Selama tiga pertandingan di fase grup, Australia telah mencetak empat gol. Semua gol itu tercipta diawali dari serangan dari kedua sisi sayap. Kolaborasi dari dua pemain di sayap kanan, yaitu bek sayap, Gethin Jones, dan penyerang sayap, Martin Boyle, telah menghasilkan tiga gol di antaranya.
Kemudian, satu gol lagi tercipta melalui titik putih berkat eksekusi Boyle ketika menghadapi Uzbekistan di laga pamungkas Grup B. Namun, gol itu juga berawal dari handball pemain bertahan Uzbekistan yang berniat menghadang penetrasi penyerang ”Socceroos”, Kusini Yengi, di sisi kiri pertahanan mereka.
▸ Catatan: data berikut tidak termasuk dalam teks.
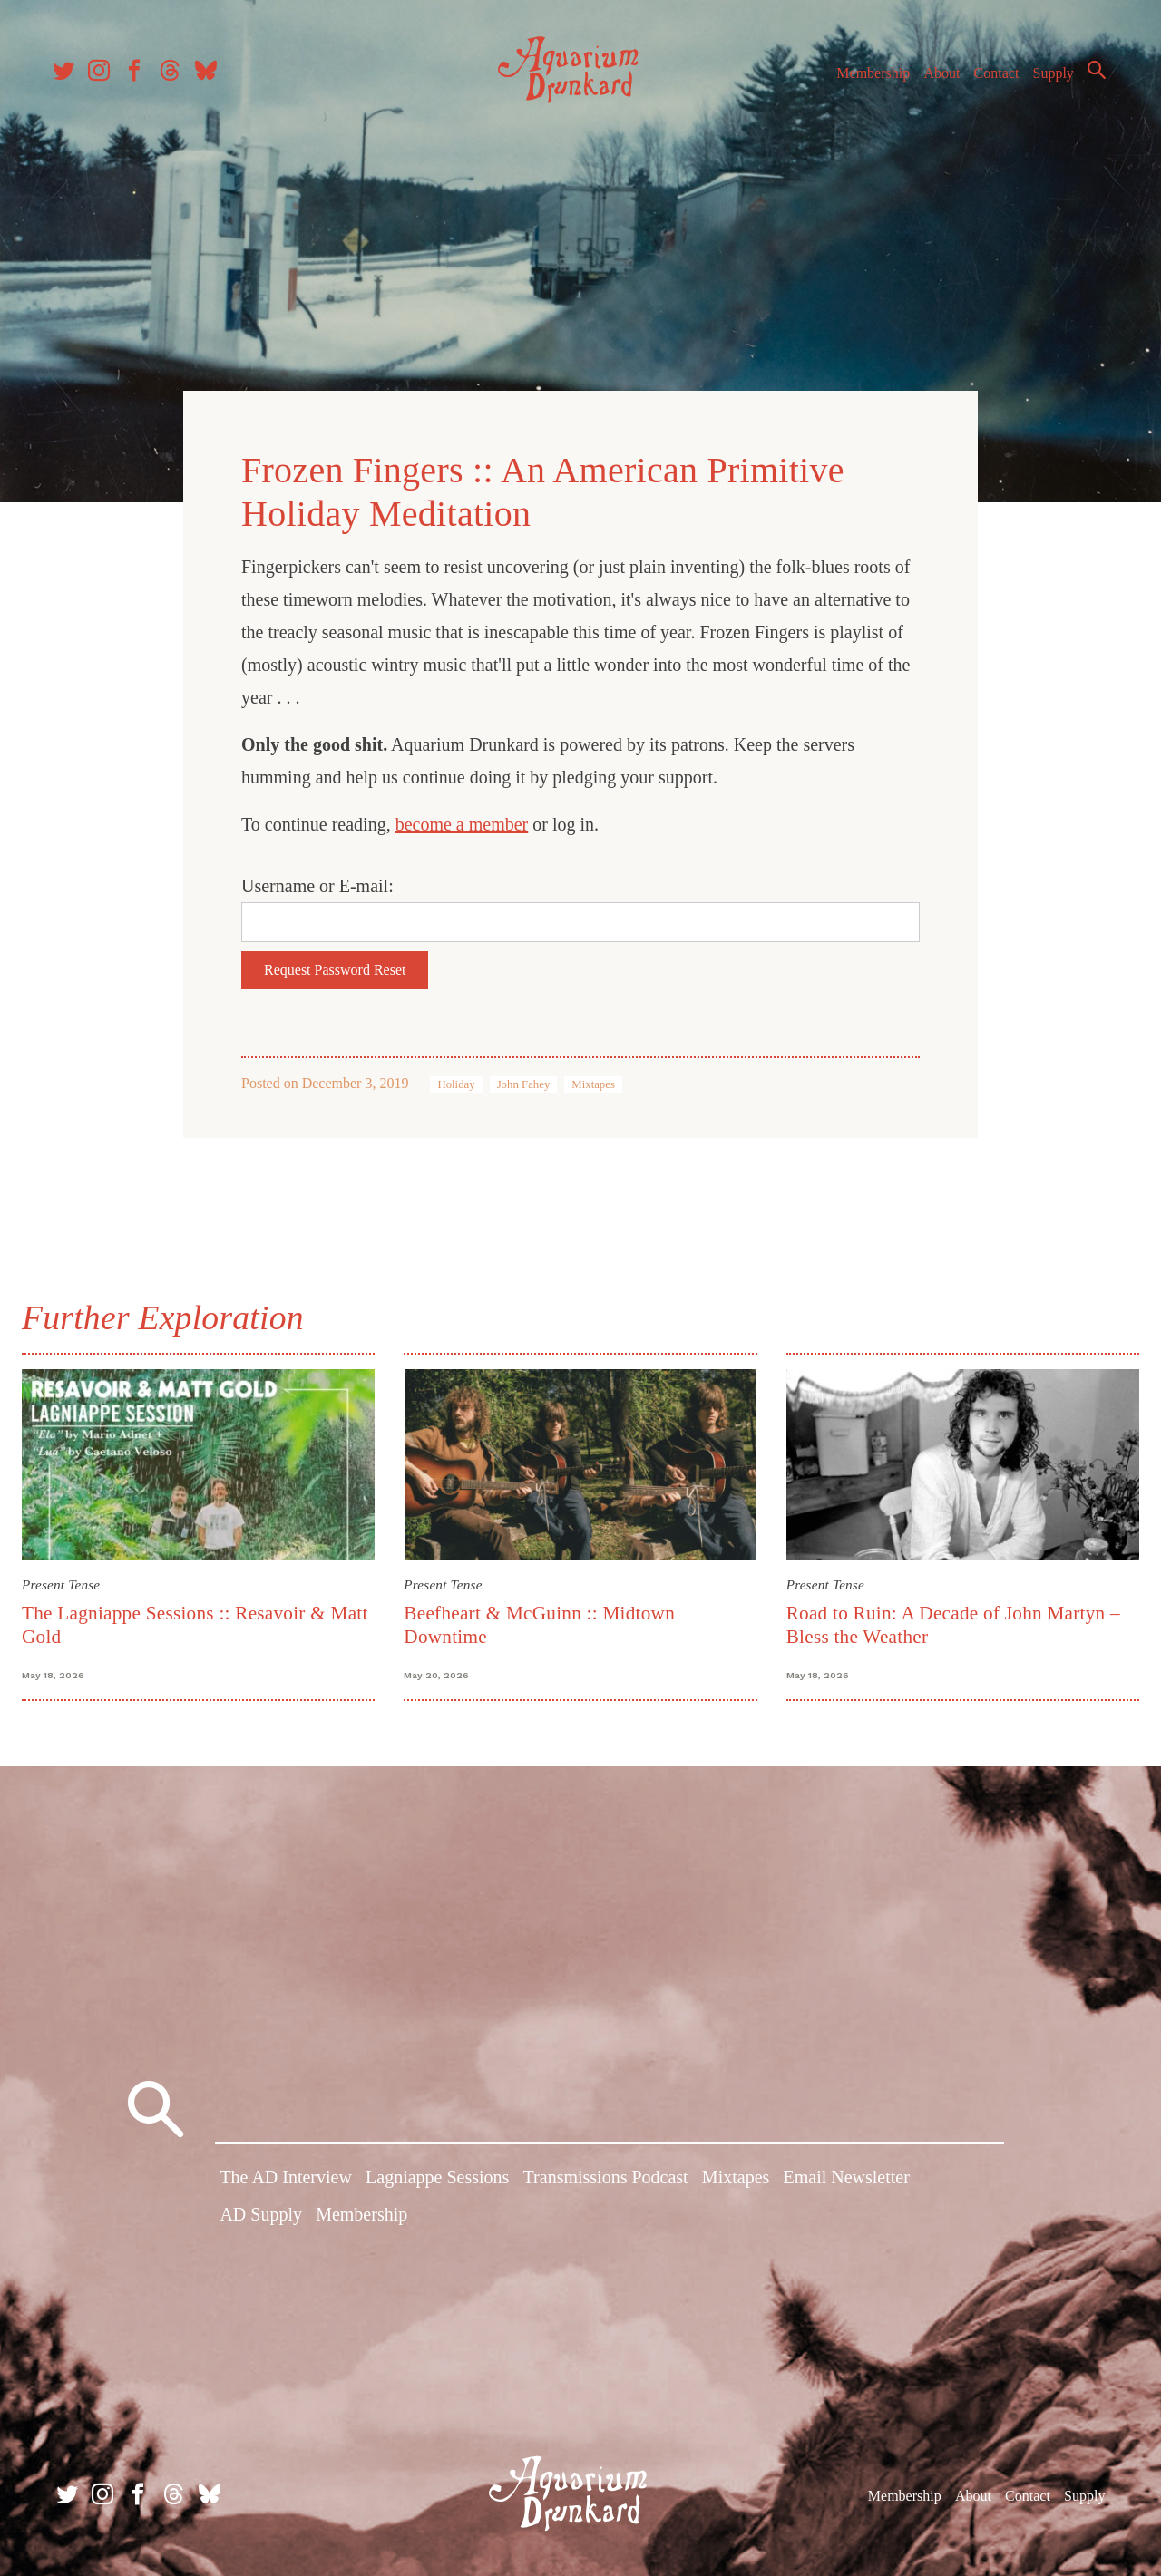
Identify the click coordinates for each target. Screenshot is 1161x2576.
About (933, 80)
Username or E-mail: (317, 881)
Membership (865, 80)
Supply (1045, 80)
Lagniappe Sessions (437, 2181)
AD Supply (261, 2218)
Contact (988, 80)
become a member (462, 820)
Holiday (455, 1080)
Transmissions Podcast (605, 2181)
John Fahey (524, 1080)
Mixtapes (593, 1080)
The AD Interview (286, 2181)
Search (1088, 77)
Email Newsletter (846, 2181)
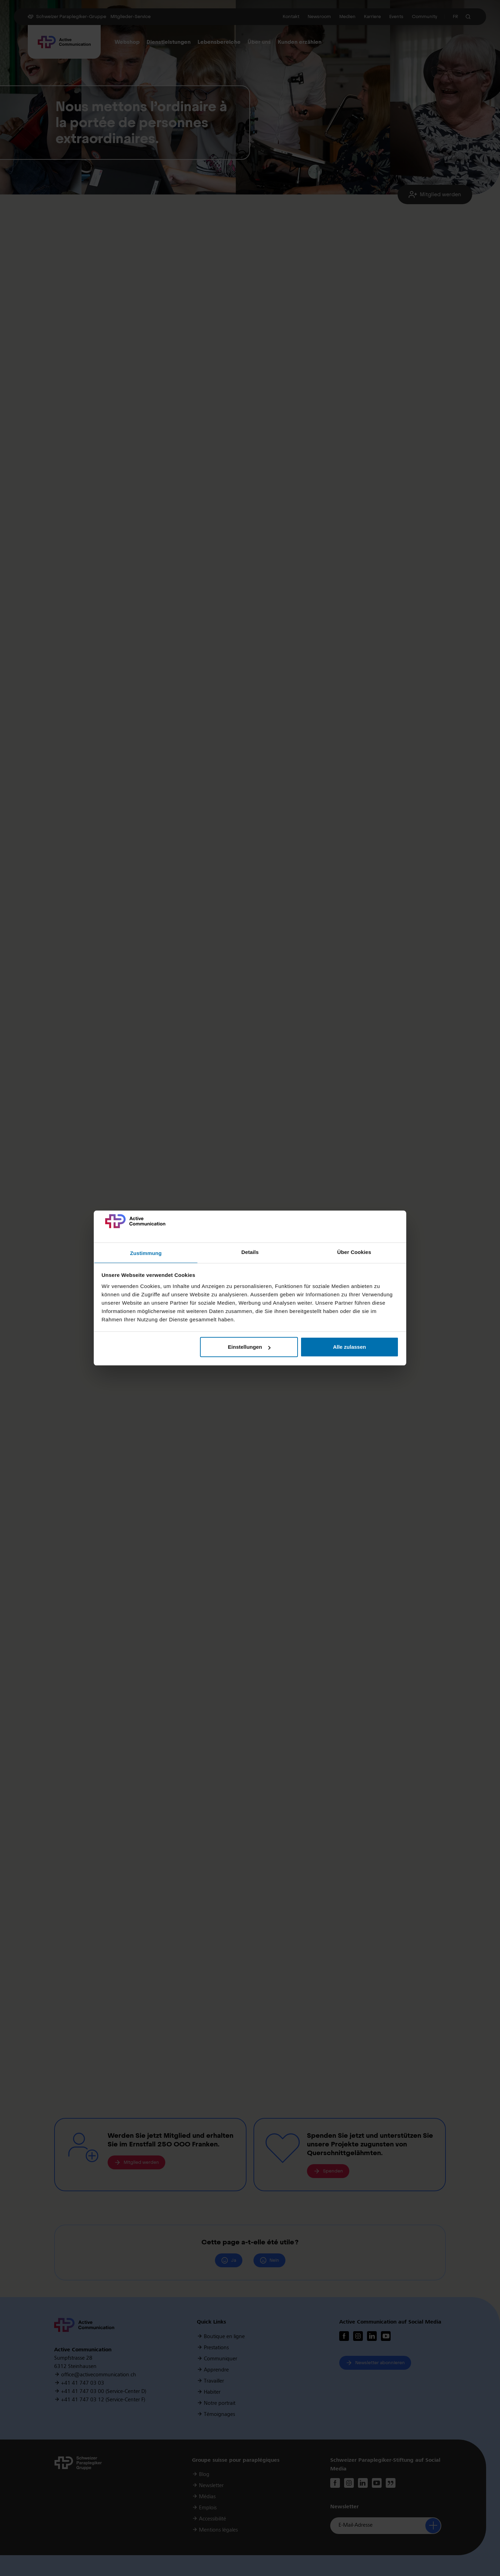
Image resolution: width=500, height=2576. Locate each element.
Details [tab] (250, 1252)
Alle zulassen (349, 1347)
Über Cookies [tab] (354, 1252)
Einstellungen (249, 1347)
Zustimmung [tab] (146, 1253)
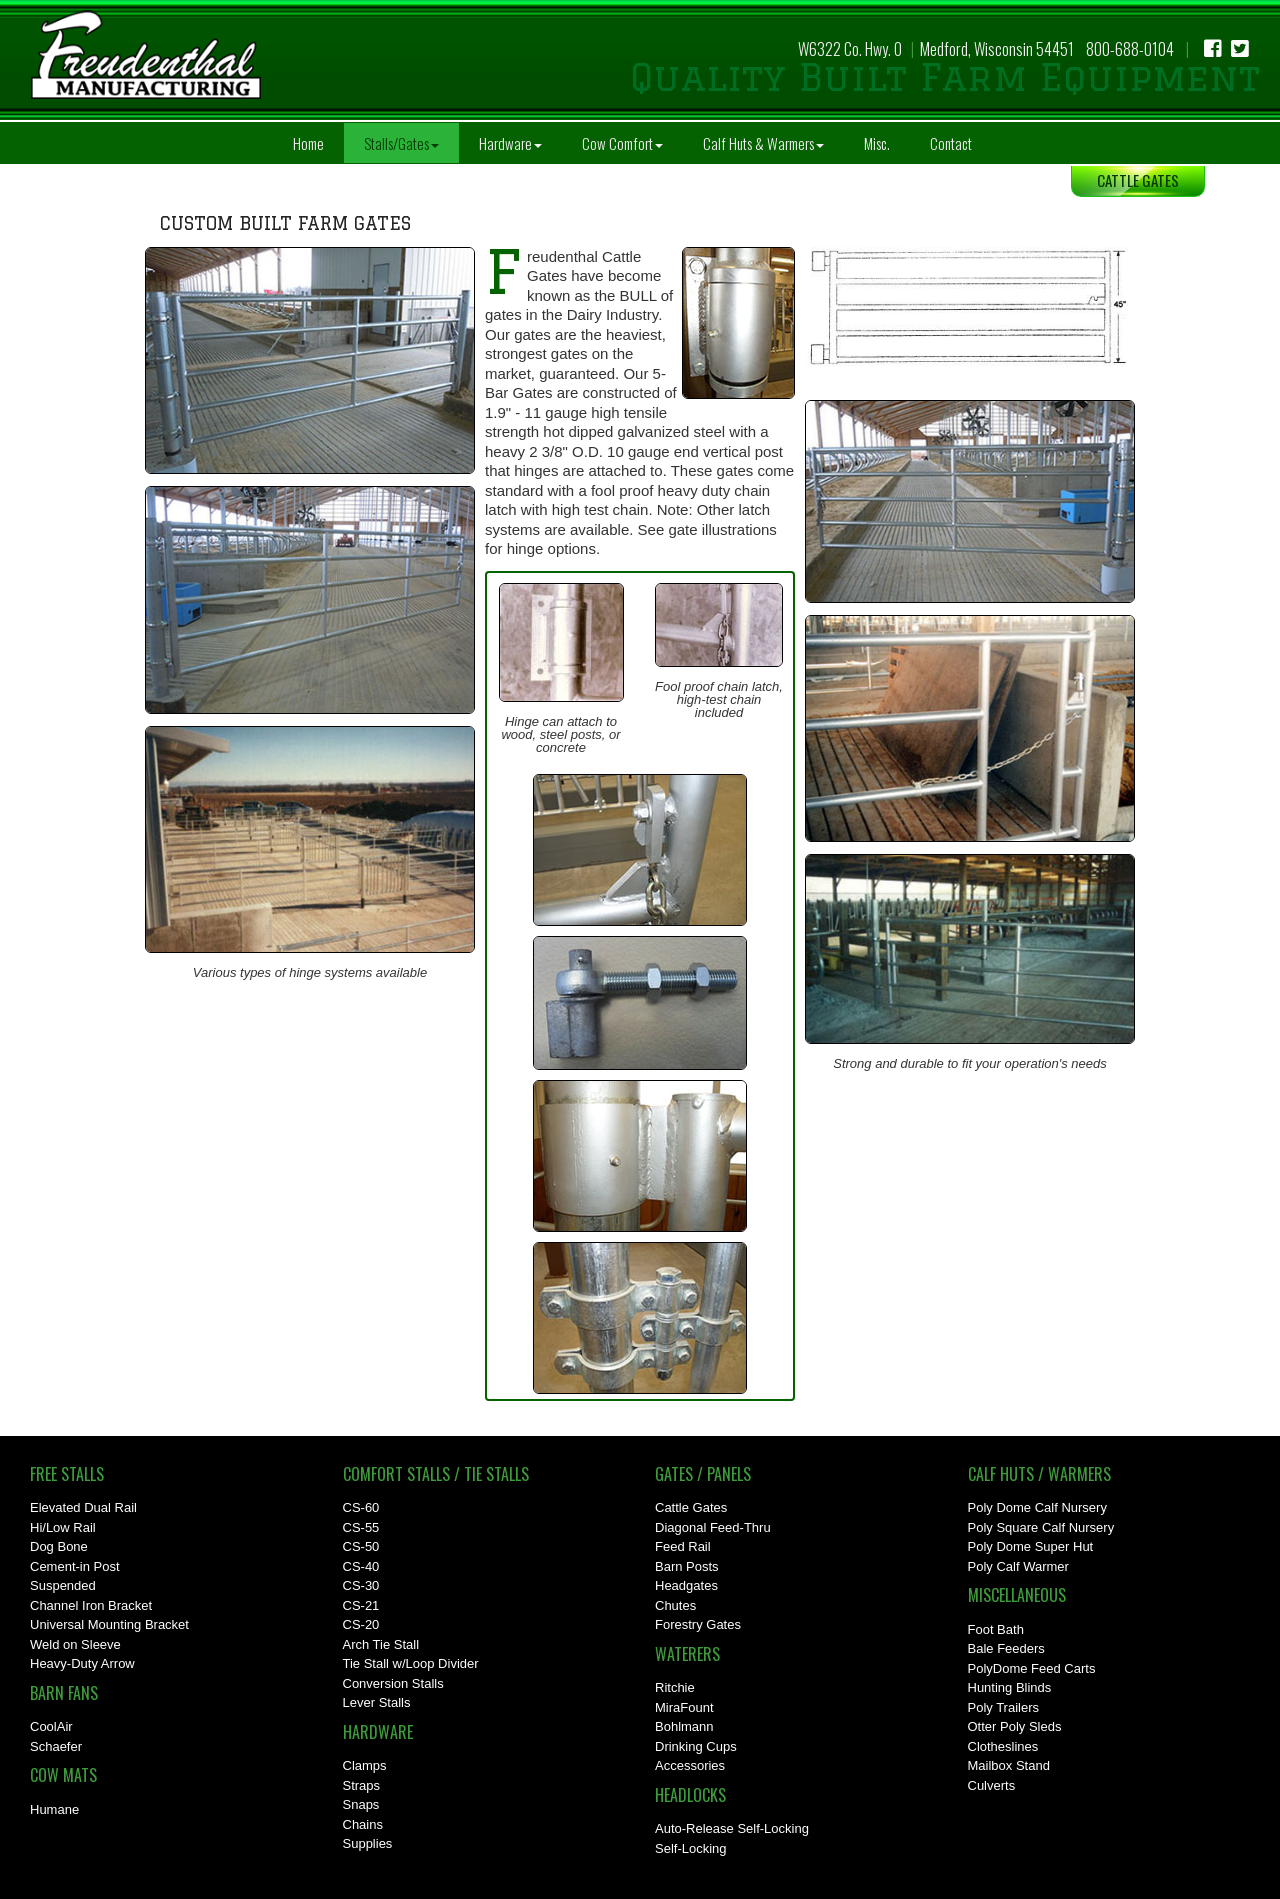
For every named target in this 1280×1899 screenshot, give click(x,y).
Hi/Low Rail (63, 1527)
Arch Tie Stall (381, 1644)
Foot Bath (996, 1629)
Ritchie (675, 1687)
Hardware (378, 1732)
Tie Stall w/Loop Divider (411, 1663)
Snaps (361, 1804)
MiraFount (684, 1707)
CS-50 (361, 1546)
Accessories (690, 1765)
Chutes (675, 1605)
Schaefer (56, 1746)
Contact (951, 143)
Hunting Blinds (1010, 1687)
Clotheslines (1003, 1746)
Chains (363, 1824)
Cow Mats (63, 1775)
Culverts (992, 1785)
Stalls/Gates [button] (401, 143)
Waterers (687, 1654)
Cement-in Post (75, 1566)
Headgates (686, 1585)
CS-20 (361, 1624)
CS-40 (361, 1566)
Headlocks (690, 1795)
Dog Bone (59, 1546)
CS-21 (361, 1605)
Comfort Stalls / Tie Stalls (436, 1474)
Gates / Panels (703, 1474)
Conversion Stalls (393, 1683)
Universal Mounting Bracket (109, 1624)
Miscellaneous (1017, 1595)
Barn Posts (687, 1566)
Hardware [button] (510, 143)
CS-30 (361, 1585)
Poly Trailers (1004, 1707)
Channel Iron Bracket (91, 1605)
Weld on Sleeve (75, 1644)
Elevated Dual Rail (83, 1507)
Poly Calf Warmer (1018, 1566)
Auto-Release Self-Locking (732, 1828)
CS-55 (361, 1527)
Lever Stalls (377, 1702)
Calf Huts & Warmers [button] (763, 143)
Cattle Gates (691, 1507)
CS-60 (361, 1507)
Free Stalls (67, 1474)
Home (308, 143)
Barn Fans (64, 1693)
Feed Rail (683, 1546)
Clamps (365, 1765)
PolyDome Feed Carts (1032, 1668)
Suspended (63, 1585)
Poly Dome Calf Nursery (1037, 1507)
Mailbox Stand (1009, 1765)
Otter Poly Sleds (1015, 1726)
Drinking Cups (696, 1746)
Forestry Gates (698, 1624)
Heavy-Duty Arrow (82, 1663)
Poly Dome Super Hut (1031, 1546)
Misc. (877, 143)
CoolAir (51, 1726)
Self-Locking (691, 1848)
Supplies (368, 1843)
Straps (362, 1785)
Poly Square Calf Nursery (1041, 1527)
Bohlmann (684, 1726)
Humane (54, 1809)
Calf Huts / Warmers (1039, 1474)
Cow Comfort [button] (622, 143)
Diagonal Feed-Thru (713, 1527)
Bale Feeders (1006, 1648)
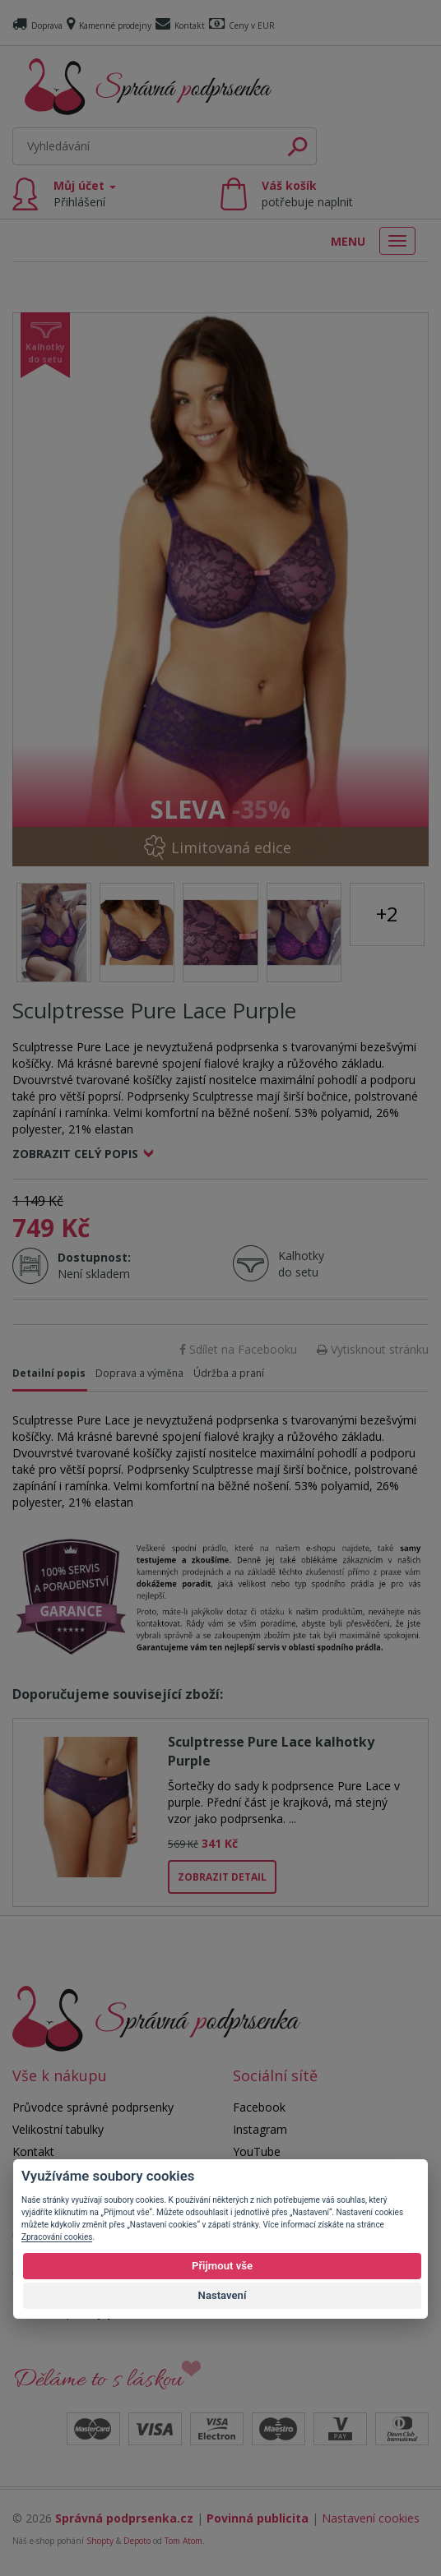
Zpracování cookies (56, 2236)
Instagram (260, 2129)
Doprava (37, 25)
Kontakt (180, 25)
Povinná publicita (258, 2518)
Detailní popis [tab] (49, 1373)
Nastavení (222, 2295)
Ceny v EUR (242, 25)
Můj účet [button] (84, 194)
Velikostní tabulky (58, 2129)
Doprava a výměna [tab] (139, 1373)
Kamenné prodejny (109, 25)
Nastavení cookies (371, 2518)
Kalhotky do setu (301, 1264)
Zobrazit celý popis (75, 1153)
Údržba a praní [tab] (228, 1373)
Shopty (100, 2540)
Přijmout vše (222, 2266)
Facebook (259, 2107)
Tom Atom (183, 2540)
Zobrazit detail (222, 1877)
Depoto (137, 2540)
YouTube (257, 2151)
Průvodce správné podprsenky (93, 2107)
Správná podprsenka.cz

Pada laga pembuka grup, India sempat memeragakan permainan efektif untuk meredam permainan Australia. Pelatih India Igor Stimac menerapkan dobel penjagaan di sisi luar lapangan. Hal itu sempat menyulitkan pemain-pemain Australia untuk melakukan pergerakan dan melepaskan umpan silang ke jantung pertahanan India.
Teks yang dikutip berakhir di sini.